Start of Data provided

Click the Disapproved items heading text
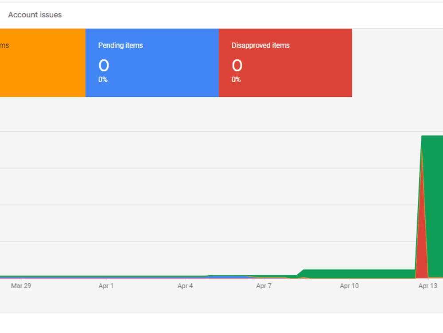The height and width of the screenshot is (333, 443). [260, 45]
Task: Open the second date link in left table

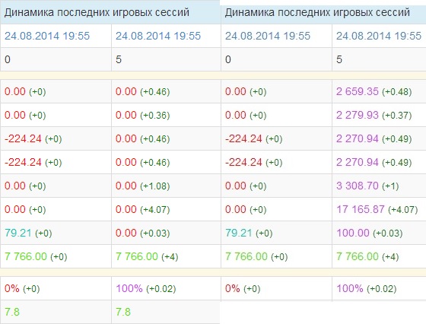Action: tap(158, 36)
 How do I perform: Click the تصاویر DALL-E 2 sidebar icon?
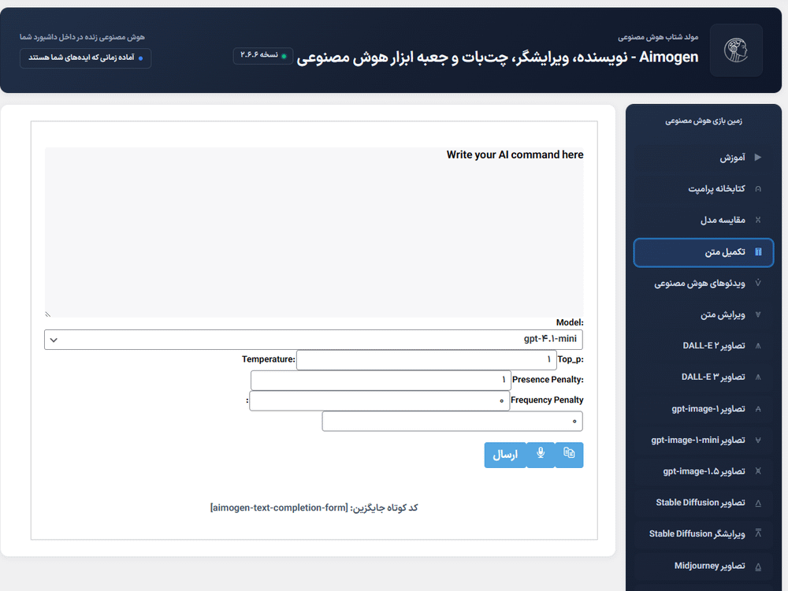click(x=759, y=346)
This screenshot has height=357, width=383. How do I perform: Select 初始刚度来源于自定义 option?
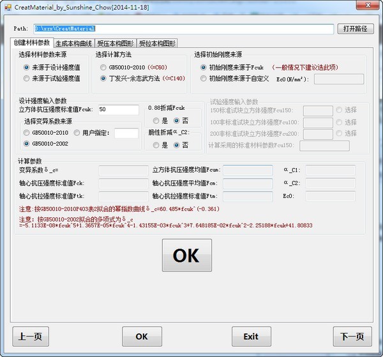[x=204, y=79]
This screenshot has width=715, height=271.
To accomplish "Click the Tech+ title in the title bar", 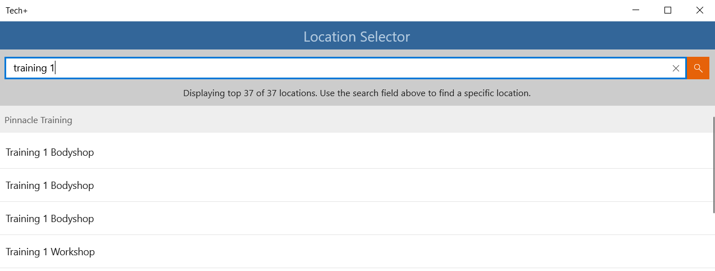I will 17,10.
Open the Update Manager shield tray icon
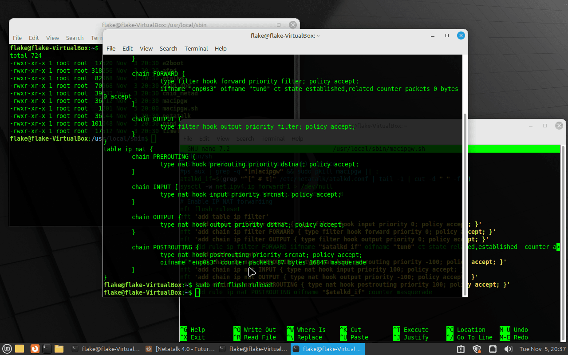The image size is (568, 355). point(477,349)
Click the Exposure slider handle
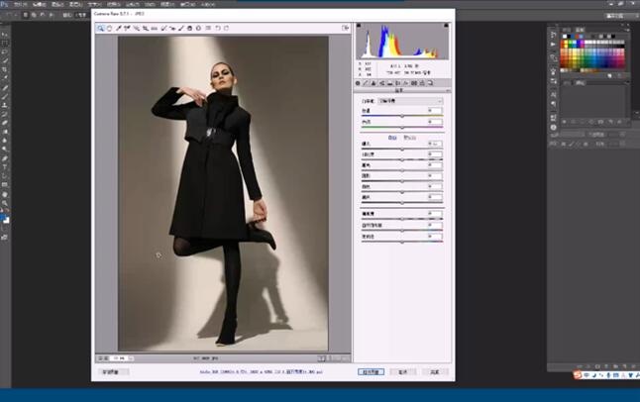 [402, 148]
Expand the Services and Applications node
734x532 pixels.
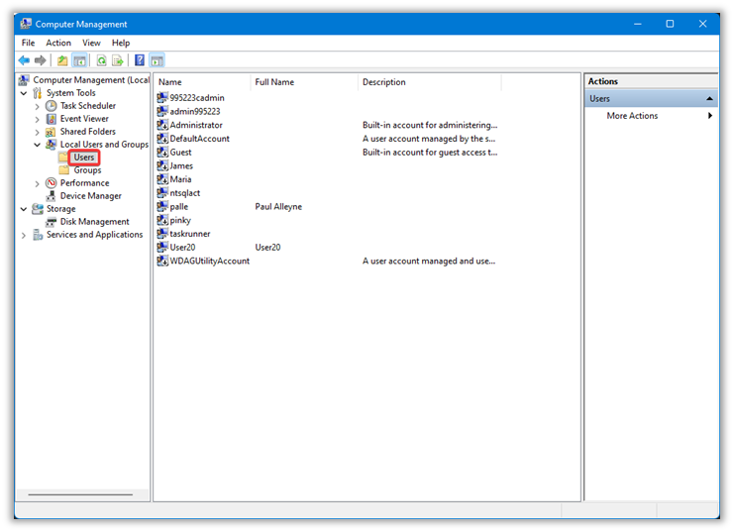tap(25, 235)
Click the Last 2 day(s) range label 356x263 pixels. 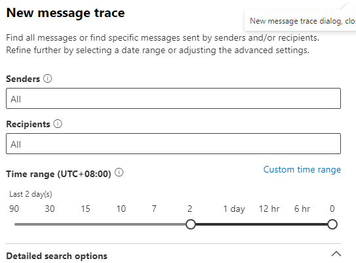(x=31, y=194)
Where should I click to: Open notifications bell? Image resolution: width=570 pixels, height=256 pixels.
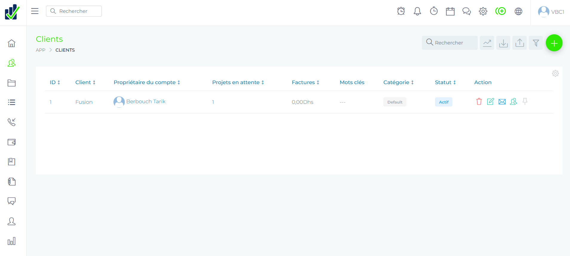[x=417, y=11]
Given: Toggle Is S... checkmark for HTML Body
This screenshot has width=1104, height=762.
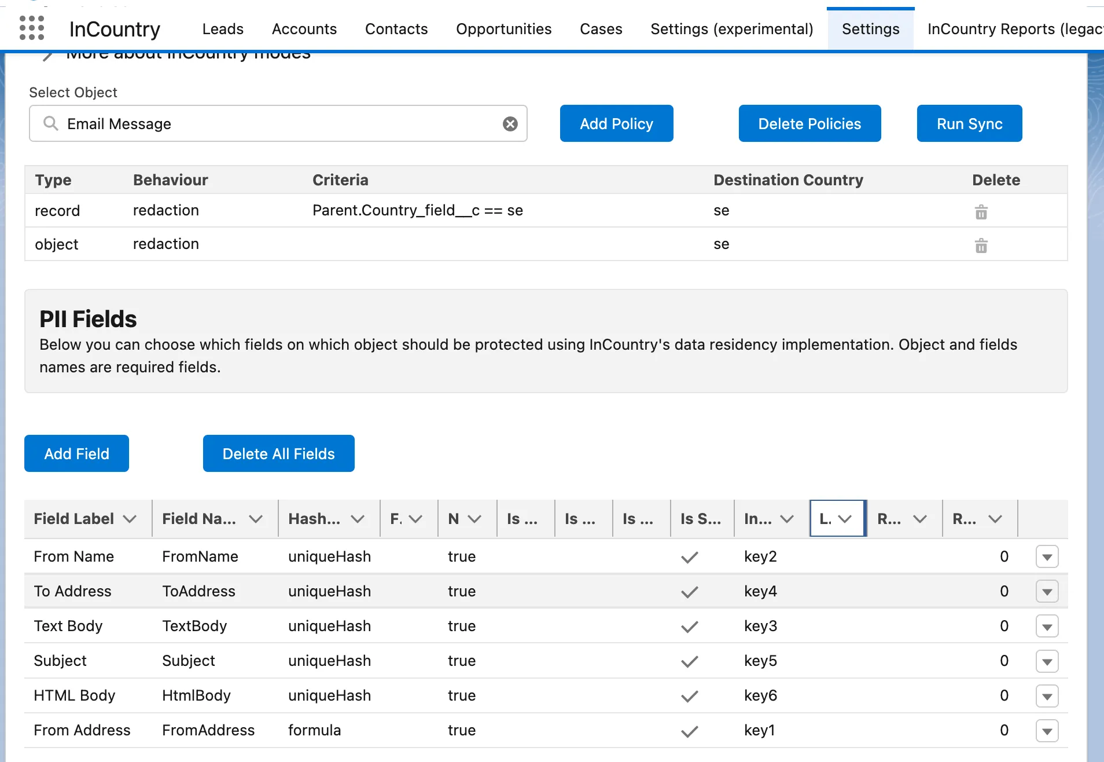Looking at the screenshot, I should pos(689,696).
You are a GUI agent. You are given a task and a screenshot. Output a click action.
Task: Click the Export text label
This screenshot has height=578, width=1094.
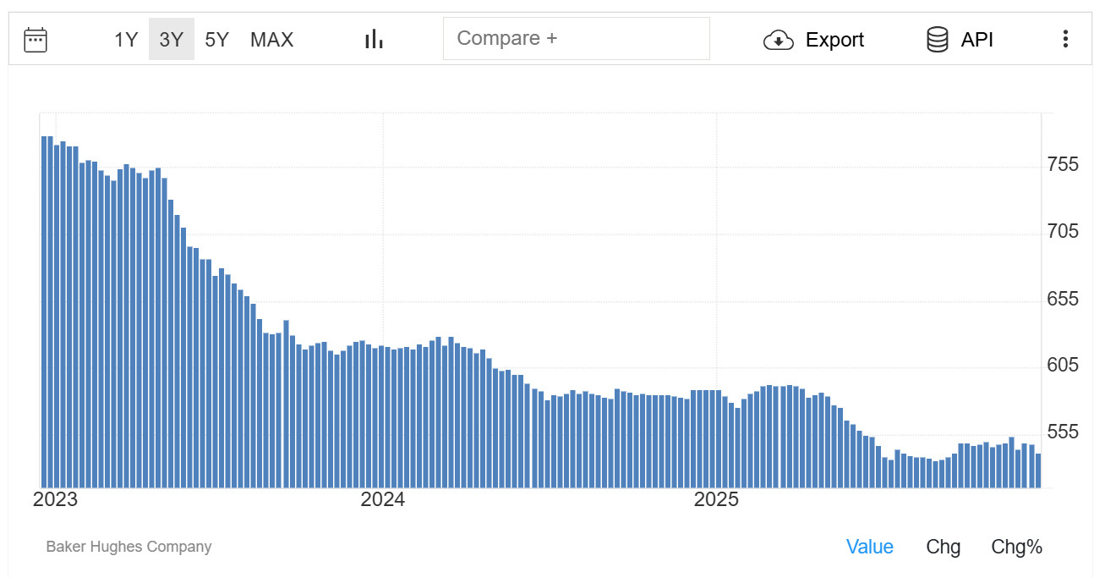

End of Data provided

Retype, word for word, the line containing "Task: Click the Export text label" and each line after it through the end of the data, leaving any picture out.

**Solution below**
Task: Click the Export text label
This screenshot has height=578, width=1094.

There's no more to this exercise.